━━ GIVEN ENTRIES

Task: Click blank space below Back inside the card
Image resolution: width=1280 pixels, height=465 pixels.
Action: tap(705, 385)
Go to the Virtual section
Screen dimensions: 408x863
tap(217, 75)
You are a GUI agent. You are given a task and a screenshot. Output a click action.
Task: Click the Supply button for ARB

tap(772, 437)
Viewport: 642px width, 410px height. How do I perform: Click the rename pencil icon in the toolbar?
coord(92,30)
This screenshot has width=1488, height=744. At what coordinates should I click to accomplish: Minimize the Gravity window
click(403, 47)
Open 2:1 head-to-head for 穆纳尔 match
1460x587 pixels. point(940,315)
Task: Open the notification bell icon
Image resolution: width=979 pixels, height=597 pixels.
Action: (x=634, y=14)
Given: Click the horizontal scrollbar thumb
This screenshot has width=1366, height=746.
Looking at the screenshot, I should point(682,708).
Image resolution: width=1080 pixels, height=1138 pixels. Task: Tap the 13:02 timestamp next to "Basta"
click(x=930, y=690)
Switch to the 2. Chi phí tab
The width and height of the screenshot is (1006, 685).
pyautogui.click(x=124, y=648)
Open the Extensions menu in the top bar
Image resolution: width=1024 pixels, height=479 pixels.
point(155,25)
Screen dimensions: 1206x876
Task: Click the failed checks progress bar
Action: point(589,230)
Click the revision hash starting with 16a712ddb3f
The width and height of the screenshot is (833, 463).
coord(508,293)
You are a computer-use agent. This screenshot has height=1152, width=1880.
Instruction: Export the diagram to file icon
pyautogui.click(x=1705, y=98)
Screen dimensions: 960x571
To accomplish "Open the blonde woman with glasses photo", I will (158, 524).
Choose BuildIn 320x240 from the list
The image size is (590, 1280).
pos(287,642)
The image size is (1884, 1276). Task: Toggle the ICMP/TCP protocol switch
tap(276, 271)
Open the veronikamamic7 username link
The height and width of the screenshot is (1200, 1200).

━━━━

Every line of the data above should be reproduced word for word.

### EXERCISE RESULT
Task: Click blank space below Back inside the card
Image resolution: width=1280 pixels, height=465 pixels.
Action: tap(705, 385)
Go to the Virtual section
Screen dimensions: 408x863
tap(217, 75)
You are a GUI agent. You are given a task and a screenshot. Output a click action.
Task: Click the Supply button for ARB

tap(772, 437)
Viewport: 642px width, 410px height. How do I perform: Click the rename pencil icon in the toolbar?
coord(92,30)
This screenshot has width=1488, height=744. At what coordinates should I click to accomplish: Minimize the Gravity window
click(403, 47)
Open 2:1 head-to-head for 穆纳尔 match
1460x587 pixels. point(940,315)
Task: Open the notification bell icon
Image resolution: width=979 pixels, height=597 pixels.
Action: (x=634, y=14)
Given: Click the horizontal scrollbar thumb
This screenshot has width=1366, height=746.
Looking at the screenshot, I should point(682,708).
Image resolution: width=1080 pixels, height=1138 pixels. Task: Tap the 13:02 timestamp next to "Basta"
click(x=930, y=690)
Switch to the 2. Chi phí tab
The width and height of the screenshot is (1006, 685).
pyautogui.click(x=124, y=648)
Open the Extensions menu in the top bar
Image resolution: width=1024 pixels, height=479 pixels.
point(155,25)
Screen dimensions: 1206x876
Task: Click the failed checks progress bar
Action: point(589,230)
Click the revision hash starting with 16a712ddb3f
The width and height of the screenshot is (833, 463).
coord(508,293)
You are a computer-use agent. This screenshot has height=1152, width=1880.
Instruction: Export the diagram to file icon
pyautogui.click(x=1705, y=98)
Screen dimensions: 960x571
To accomplish "Open the blonde woman with glasses photo", I will (158, 524).
Choose BuildIn 320x240 from the list
The image size is (590, 1280).
pos(287,642)
The image size is (1884, 1276). Task: Toggle the ICMP/TCP protocol switch
tap(276, 271)
Open the veronikamamic7 username link
The height and width of the screenshot is (1200, 1200).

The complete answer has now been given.